Надо сказать, что, несмотря на веселые похождения женушки, на то, что она уже стремительно теряла красоту, Наполеон продолжал свою жену любить. Да, она была весьма пустой особой, более всего на свете любившей транжирить деньги. Но, как уже упоминалось, ума в женщинах Наполеон не ценил, а денег у него теперь было, что грязи.[8]

Тут же вышла у императора и вторая крупная ссора с матерью. Она была обижена за своих младших сыновей, которых Наполеон отдалил от себя. По причине их бесполезности. Летиция сочла это изменой клановому единству и смертельно обиделась. Настолько, что не появилась на торжествах по случаю коронации. Знаменитый художник Жак Луи Давид, запечатлевший праздник, вынужден был пририсовывать ее на картине дополнительно. Наполеон ценил талант Давида, он отлично понимал: уже потому, что картина написана этим художником, сцена коронации будет запечатлена на века. Поэтому Наполеону очень хотелось, чтобы все было, как положено. Но великий художник сумел-таки отразить реальное положение дел. Посмотрите на репродукцию, на выражение лица Летиции — все станет ясно.

2 декабря 1804 года в соборе Нотр-Дам состоялась церемония помазания Наполеона. Ее проводил сам Римский папа Пий VII.
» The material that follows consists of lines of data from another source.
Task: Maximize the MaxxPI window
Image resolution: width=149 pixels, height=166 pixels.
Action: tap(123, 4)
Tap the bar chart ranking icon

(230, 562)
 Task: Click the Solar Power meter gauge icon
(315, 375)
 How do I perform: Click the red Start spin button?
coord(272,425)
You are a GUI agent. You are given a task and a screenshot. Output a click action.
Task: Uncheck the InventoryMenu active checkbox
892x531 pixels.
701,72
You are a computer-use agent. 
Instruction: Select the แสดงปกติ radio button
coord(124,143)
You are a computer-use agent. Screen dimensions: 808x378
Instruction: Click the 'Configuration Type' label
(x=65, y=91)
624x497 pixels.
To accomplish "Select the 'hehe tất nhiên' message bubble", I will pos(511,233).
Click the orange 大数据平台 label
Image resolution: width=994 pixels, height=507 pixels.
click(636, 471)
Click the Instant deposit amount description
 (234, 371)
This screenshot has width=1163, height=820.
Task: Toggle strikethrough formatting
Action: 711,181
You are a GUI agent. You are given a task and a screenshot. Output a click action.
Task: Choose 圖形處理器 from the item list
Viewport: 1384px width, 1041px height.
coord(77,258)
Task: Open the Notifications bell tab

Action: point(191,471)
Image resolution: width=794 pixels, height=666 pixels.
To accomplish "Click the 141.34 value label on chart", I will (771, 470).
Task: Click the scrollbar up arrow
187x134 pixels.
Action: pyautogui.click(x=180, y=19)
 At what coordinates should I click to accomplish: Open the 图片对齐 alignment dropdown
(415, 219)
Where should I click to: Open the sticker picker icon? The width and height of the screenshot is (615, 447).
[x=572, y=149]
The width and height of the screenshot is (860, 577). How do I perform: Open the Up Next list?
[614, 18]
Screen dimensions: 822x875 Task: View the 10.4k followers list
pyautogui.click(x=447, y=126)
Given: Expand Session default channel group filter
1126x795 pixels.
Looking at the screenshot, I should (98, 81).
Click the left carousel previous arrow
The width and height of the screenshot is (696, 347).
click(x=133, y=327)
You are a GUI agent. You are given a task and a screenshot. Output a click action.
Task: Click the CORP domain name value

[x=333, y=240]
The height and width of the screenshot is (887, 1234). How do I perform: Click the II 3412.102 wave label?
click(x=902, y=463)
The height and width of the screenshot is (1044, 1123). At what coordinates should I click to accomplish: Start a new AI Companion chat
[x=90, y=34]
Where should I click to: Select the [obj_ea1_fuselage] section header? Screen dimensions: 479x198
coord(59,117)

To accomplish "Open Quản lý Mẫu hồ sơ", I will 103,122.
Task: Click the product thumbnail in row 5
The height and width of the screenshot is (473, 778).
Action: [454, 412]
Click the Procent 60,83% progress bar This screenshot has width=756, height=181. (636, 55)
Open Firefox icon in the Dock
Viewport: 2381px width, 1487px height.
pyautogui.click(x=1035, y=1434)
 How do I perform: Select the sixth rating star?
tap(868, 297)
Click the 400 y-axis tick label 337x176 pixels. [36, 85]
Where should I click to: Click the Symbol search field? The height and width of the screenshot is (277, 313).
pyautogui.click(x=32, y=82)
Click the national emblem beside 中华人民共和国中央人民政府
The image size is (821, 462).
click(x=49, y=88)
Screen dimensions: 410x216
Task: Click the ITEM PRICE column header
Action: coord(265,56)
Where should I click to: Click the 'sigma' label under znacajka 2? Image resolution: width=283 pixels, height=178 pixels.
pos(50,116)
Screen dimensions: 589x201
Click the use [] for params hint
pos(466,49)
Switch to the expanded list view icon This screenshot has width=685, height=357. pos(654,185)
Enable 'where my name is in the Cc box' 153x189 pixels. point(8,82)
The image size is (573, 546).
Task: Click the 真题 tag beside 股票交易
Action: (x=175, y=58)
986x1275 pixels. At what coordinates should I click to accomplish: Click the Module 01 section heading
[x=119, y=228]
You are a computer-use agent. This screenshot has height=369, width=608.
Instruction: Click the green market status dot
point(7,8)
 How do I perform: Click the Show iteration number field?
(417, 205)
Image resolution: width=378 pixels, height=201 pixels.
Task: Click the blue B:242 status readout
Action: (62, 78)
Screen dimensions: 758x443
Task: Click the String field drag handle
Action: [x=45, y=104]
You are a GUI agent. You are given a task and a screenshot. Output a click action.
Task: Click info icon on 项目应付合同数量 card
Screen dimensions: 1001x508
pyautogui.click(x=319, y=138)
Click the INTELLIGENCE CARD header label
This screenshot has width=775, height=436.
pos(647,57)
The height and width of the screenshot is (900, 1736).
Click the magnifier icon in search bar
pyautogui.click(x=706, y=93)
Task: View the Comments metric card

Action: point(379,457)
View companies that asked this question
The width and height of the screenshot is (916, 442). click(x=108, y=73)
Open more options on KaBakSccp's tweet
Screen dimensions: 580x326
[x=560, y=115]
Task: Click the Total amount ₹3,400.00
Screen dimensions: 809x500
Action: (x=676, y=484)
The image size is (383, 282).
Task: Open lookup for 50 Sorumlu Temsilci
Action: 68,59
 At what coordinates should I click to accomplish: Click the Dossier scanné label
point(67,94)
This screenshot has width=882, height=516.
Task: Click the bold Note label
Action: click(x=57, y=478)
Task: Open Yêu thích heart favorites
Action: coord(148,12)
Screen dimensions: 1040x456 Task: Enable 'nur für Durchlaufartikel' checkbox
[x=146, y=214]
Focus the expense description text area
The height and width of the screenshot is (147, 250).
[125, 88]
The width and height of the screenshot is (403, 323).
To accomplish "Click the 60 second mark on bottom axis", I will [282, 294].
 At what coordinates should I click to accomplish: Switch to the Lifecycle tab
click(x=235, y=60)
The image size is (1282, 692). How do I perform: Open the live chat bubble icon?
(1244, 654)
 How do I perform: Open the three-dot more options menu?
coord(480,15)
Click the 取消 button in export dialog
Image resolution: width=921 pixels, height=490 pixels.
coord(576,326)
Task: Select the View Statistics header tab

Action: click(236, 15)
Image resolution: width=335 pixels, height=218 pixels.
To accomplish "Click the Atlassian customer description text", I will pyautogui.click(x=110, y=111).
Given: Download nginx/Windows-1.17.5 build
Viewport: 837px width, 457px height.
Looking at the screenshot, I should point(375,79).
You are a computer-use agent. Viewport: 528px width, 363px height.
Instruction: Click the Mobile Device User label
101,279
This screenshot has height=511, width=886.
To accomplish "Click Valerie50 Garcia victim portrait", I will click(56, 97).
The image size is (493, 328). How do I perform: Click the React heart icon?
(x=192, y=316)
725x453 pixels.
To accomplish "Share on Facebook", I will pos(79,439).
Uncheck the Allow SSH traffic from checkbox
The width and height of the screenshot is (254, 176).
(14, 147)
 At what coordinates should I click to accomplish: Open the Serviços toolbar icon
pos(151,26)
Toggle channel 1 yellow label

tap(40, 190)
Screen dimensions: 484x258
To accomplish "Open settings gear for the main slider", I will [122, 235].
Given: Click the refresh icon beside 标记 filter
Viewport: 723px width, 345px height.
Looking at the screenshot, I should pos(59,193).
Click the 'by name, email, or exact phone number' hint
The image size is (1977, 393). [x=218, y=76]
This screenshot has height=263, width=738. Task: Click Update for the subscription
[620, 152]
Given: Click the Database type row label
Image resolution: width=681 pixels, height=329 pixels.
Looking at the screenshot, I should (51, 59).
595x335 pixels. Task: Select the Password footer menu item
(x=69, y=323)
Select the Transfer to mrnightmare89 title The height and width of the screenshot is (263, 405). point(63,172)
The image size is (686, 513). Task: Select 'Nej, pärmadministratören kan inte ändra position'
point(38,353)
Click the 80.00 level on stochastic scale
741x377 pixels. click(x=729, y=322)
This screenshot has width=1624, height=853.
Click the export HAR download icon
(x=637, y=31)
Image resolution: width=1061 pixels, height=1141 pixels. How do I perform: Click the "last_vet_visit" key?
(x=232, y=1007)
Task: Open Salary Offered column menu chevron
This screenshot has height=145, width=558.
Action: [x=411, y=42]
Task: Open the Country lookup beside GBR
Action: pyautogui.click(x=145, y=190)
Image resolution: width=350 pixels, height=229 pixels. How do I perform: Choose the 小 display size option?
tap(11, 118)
В этой истории много забавного. Дело в том, что даже «легитимных» католических европейских монархов папы давно не короновали. Последним такой чести был удостоен основатель французского государства Карл Великий в 800 году. Это был человек, создавший империю, почти совпадавшую в момент максимального расцвета с наполеоновской. Но Карл, по крайней мере, сам поехал в Рим. А Наполеон потребовал от папы, чтобы «гора пришла к Магомету». Тем самым он всем давал понять, кто хозяин в Европе.

Требование было неслыханное. Но что оставалось делать папе? Он уже испытал хватку французского хищника, и потерял при этом лучшие земли. Теперь же он прекрасно понимал: стоит Наполеону лишь нахмурить брови — и он потеряет все остальное (что, впрочем, через некоторое время и случилось). Наполеона сан примаса не остановил бы. Так что пришлось ехать…

Во время коронации произошел широко известный случай. Папа должен был возложить корону на голову Императора. Однако Наполеон внезапно выхватил ее из рук примаса и надел сам. Бонапарт был актером. И хорошо понимал значение такого эффектного жеста: «Не меня возвели на престол. Я сам себя возвел!» Началось время Империи. «Звезда» Наполеона засияла ослепительным светом.

— Если бы сейчас нас видел наш отец, — сказал Наполеон брату Жозефу Бонапарту после церемонии.